The dollar index (DXY), which measures the dollar against a basket of peers, fell 10% last year. Bitcoin, which historically gains during periods of dollar weakness, lost 13% in the same period, CoinDesk data shows. The CoinDesk 20 Index (CD20), a measure of the largest digital assets, fell 28%.
The difference this time is that the dollar is being driven by short-term flows and sentiment rather than a change in growth or monetary policy expectations, and U.S. rate differentials are still moving in the dollar’s favor, according to bank strategists.
“It is crucial to note that the recent decline in the dollar is not due to changes in growth or monetary policy expectations,” said Yuxuan Tang, head of macroeconomic strategy at JP Morgan Private Bank in Asia, in a note shared with CoinDesk.
“If anything, interest rate differentials have actually moved in favor of the dollar since the beginning of the year. What we are seeing now, just like last April, is a sell-off of the dollar driven primarily by flows and sentiment,” Tang continued.
The bank’s view is that the weakness will ultimately prove temporary, like last year, and that the dollar will eventually stabilize as the world’s largest economy gains momentum throughout the year.
That helps explain why bitcoin hasn’t behaved like a classic dollar hedge. While gold and other hard assets have rallied as the dollar has fallen, BTC has remained range-bound, suggesting that the cryptocurrency market does not view the dollar’s decline as a lasting macroeconomic shift.
As a result, bitcoin is still traded more as a liquidity-sensitive risk asset than a predetermined store of value operation. Without a clear change in monetary policy expectations, dollar weakness alone has proven insufficient to attract new capital to crypto markets.

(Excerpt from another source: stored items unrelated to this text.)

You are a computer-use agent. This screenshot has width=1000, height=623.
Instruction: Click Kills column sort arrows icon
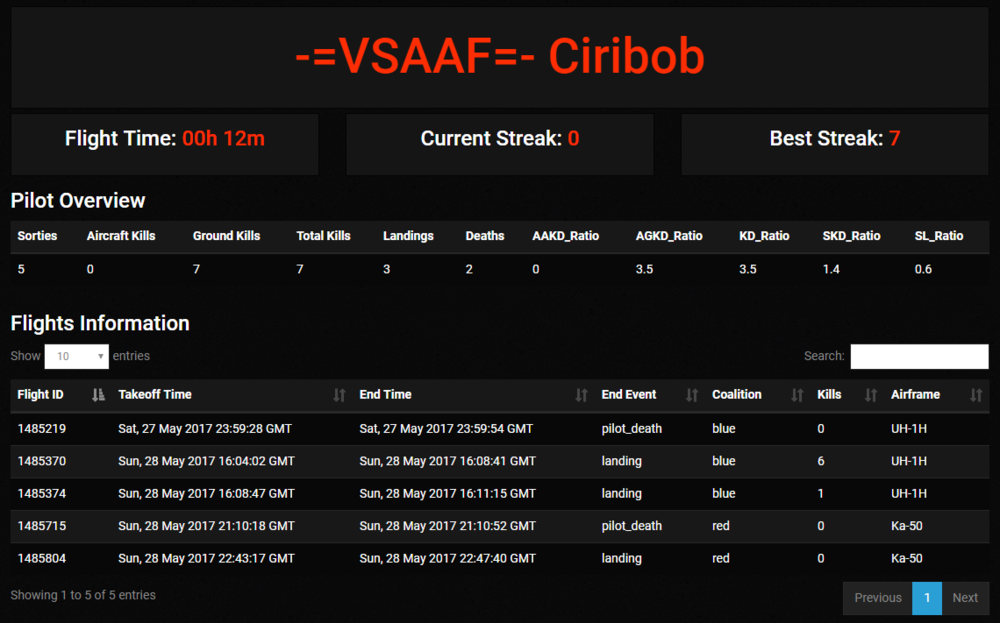coord(871,395)
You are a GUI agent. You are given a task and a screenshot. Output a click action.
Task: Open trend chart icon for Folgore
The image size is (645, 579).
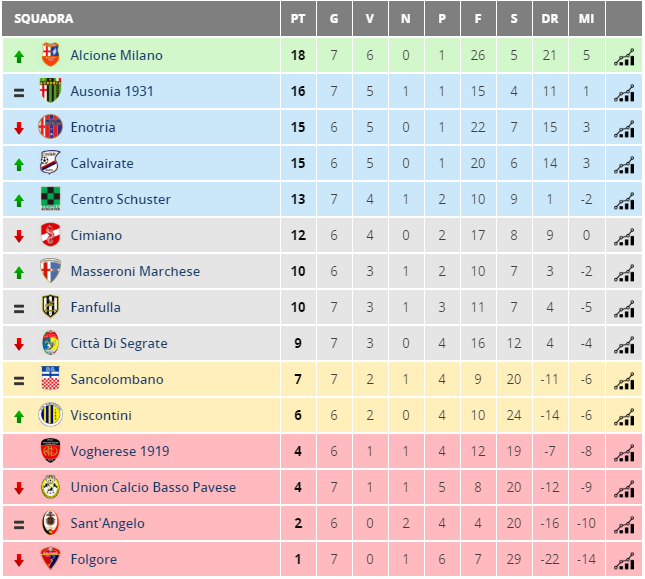[624, 561]
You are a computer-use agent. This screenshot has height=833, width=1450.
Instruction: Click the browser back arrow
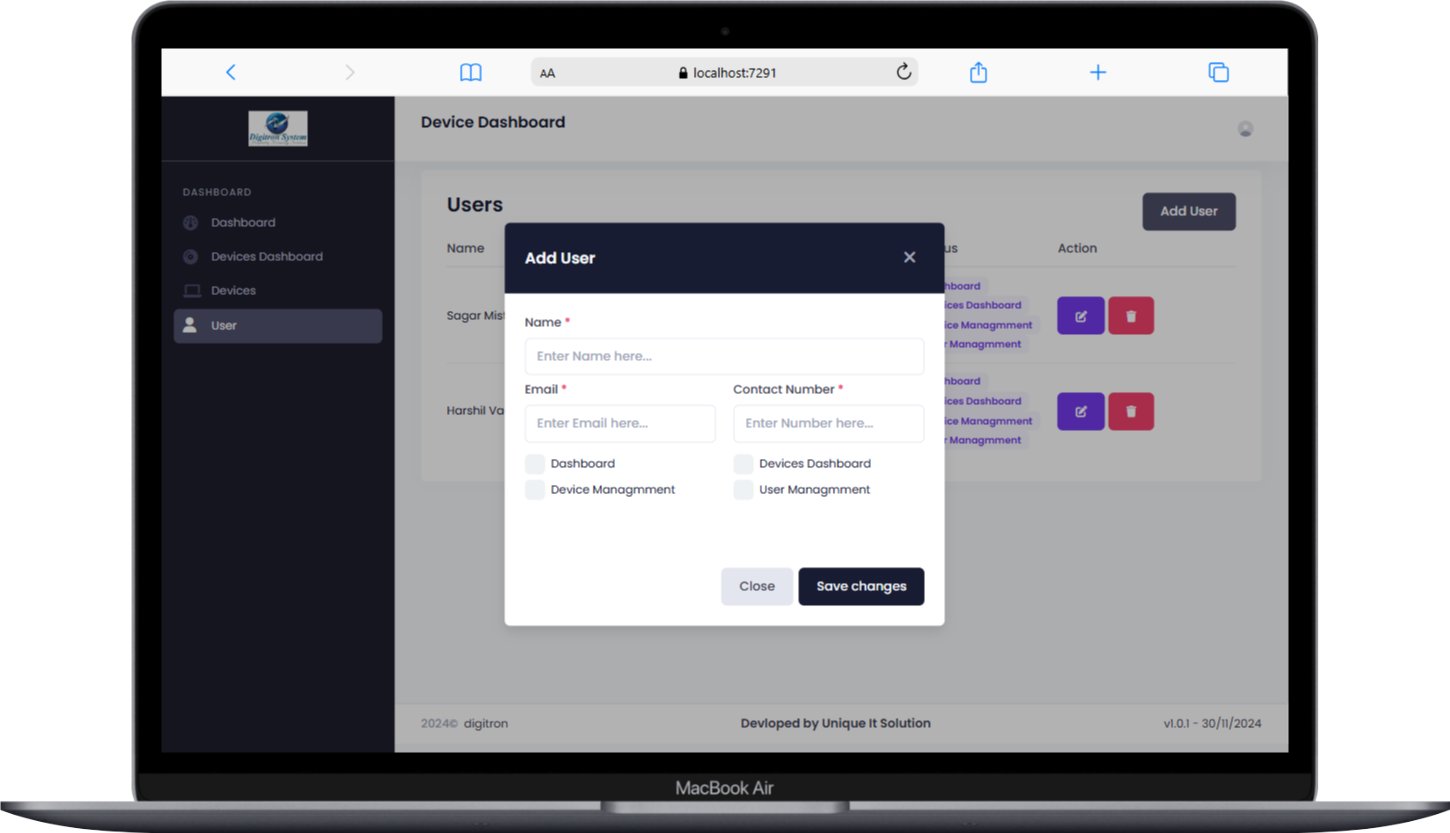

JP Morgan Private Bank’s framework also directs investors toward assets such as gold and exposure to emerging markets as more direct beneficiaries of dollar diversification, rather than bitcoin.
Until growth or rate dynamics replace flows and sentiment as the primary driver of currency markets, the largest cryptocurrency may continue to lag traditional macroeconomic hedges even if the dollar remains weak.